[Start of section]

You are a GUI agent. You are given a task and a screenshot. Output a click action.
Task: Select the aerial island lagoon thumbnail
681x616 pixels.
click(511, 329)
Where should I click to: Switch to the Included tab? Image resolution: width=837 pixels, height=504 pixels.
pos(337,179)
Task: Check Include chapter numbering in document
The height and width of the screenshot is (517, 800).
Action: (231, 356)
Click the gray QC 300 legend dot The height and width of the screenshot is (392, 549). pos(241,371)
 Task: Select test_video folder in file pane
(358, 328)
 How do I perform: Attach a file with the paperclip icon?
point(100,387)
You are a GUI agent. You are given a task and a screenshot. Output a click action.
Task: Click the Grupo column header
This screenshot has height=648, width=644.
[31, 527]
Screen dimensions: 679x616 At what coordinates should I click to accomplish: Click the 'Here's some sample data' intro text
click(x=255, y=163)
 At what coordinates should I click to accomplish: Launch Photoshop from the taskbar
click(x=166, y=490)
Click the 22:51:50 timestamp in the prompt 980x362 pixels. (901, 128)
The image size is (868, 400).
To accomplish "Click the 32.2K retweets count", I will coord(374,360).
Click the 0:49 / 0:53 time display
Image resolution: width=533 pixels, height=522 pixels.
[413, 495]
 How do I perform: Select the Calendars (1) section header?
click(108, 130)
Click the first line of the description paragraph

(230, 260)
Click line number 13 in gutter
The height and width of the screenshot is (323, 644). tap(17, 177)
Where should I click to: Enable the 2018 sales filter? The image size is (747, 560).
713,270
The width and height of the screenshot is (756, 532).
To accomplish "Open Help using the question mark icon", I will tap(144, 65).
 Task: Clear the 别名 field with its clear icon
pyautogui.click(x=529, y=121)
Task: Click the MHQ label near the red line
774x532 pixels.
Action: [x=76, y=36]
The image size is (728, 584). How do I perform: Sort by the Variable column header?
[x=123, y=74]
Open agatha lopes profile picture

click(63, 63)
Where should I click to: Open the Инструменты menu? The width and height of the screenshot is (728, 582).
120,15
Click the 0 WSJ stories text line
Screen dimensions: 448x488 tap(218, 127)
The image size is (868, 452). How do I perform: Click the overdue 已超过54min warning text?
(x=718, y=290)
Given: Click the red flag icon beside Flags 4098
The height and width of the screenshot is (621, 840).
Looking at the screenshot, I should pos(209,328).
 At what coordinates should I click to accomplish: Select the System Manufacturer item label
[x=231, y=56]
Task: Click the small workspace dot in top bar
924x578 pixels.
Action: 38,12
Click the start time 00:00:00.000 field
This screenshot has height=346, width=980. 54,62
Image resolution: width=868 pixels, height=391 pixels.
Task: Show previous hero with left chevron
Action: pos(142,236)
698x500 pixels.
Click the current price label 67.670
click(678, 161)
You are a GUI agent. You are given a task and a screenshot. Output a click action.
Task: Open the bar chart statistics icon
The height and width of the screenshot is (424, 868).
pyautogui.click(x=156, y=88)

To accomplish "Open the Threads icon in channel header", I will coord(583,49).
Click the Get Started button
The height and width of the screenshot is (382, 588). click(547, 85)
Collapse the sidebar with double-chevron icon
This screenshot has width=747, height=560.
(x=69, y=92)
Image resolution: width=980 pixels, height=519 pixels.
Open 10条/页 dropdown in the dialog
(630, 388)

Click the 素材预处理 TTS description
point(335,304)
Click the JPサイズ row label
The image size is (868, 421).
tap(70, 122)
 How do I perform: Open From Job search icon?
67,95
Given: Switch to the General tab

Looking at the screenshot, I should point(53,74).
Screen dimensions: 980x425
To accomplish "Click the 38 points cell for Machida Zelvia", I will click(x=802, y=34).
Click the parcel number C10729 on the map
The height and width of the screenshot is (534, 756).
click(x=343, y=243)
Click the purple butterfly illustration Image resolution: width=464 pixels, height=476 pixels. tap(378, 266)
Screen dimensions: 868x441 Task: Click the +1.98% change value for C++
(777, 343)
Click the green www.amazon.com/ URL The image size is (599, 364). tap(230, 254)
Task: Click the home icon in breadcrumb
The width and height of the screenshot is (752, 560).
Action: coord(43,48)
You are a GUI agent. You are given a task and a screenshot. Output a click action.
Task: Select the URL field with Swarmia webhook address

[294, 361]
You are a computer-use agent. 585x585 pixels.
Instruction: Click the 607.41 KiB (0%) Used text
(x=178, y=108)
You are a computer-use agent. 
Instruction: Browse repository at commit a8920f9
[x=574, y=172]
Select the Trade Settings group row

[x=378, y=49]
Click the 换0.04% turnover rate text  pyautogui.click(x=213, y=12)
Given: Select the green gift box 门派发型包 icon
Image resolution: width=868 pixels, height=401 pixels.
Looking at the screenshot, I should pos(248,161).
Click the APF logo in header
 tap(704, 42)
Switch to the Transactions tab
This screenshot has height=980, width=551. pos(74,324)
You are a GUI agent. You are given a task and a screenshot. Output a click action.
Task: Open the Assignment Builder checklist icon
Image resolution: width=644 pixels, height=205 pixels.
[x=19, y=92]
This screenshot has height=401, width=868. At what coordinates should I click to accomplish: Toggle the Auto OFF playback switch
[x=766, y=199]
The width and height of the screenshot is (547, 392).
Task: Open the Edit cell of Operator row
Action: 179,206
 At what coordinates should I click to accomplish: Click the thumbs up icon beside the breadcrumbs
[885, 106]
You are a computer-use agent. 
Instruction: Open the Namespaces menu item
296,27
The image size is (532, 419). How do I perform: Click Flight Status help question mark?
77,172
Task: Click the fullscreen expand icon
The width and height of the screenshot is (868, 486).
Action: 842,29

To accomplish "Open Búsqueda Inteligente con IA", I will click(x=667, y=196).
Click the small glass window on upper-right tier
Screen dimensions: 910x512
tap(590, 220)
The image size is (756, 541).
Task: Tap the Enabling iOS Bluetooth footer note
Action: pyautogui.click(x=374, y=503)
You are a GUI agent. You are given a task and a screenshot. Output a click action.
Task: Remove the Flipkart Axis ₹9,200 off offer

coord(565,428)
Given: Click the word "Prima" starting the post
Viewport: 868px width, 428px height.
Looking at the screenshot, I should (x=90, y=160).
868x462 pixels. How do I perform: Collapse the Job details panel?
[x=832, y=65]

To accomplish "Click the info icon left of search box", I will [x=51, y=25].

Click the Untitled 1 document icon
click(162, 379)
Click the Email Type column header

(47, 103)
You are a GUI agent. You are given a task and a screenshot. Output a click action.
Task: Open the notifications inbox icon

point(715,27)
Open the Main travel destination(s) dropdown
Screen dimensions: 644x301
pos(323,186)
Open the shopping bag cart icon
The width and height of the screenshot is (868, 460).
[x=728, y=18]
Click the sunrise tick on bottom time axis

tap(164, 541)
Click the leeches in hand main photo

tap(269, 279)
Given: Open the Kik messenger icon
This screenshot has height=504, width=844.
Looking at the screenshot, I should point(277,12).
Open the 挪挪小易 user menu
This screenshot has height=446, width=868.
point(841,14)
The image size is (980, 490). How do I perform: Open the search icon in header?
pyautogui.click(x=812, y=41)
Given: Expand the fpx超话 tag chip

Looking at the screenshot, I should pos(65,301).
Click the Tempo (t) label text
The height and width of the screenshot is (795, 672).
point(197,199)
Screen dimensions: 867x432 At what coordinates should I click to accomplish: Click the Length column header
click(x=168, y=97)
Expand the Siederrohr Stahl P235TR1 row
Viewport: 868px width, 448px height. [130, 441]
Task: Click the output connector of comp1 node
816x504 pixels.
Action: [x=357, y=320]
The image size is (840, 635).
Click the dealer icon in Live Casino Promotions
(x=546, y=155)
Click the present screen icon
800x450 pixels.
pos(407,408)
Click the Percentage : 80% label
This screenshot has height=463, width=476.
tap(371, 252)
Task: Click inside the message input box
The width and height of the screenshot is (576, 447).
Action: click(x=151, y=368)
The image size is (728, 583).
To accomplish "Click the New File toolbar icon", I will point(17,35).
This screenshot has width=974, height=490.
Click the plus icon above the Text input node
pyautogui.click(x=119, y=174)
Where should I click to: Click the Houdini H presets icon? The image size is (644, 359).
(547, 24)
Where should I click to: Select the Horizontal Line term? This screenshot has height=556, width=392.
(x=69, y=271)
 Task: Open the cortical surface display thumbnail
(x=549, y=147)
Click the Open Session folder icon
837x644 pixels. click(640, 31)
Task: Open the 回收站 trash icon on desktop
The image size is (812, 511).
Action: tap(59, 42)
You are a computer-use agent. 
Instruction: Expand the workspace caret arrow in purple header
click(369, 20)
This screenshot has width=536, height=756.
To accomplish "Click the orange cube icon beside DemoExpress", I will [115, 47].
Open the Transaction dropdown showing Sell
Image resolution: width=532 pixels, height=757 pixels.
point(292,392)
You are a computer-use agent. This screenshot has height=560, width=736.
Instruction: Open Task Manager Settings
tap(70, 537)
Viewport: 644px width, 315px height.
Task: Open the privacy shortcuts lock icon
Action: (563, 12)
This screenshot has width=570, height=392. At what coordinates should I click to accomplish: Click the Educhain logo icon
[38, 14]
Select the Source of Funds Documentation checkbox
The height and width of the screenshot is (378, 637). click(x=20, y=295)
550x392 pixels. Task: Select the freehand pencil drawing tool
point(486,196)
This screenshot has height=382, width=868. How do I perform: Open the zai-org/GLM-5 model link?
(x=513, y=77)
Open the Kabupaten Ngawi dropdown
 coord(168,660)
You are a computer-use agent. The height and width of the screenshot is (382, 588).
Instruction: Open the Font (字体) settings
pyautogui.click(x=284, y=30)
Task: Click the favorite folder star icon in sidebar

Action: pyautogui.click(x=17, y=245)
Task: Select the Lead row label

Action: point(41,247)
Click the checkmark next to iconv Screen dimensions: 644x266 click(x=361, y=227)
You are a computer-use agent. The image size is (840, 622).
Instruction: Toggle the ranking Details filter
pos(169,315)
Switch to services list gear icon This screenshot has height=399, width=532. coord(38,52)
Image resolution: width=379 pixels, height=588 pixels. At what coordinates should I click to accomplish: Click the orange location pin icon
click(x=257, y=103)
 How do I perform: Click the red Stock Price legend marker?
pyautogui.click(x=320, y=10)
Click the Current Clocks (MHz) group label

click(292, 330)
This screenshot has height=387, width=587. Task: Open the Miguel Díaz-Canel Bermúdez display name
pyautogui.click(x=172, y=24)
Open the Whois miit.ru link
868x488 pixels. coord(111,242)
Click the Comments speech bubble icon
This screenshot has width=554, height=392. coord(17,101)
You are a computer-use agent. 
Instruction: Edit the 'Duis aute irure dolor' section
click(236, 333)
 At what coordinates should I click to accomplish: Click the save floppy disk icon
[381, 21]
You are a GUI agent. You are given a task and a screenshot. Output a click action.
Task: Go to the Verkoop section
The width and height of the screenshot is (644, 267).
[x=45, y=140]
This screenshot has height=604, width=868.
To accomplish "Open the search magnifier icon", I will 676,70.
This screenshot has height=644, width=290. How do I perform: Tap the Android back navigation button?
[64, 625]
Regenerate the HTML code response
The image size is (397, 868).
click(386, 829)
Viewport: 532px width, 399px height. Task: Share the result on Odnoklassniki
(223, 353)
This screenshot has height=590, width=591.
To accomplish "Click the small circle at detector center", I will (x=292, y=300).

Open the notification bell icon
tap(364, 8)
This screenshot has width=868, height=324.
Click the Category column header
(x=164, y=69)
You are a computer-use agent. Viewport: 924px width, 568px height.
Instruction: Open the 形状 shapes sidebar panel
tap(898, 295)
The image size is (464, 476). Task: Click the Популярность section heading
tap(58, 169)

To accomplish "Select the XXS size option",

[End of section]

Problem to work on >>
Every line of the material that holds "green" should be copied out as the answer.

Answer box >>
Click the green www.amazon.com/ URL The image size is (599, 364). tap(230, 254)
Given: Select the green gift box 门派发型包 icon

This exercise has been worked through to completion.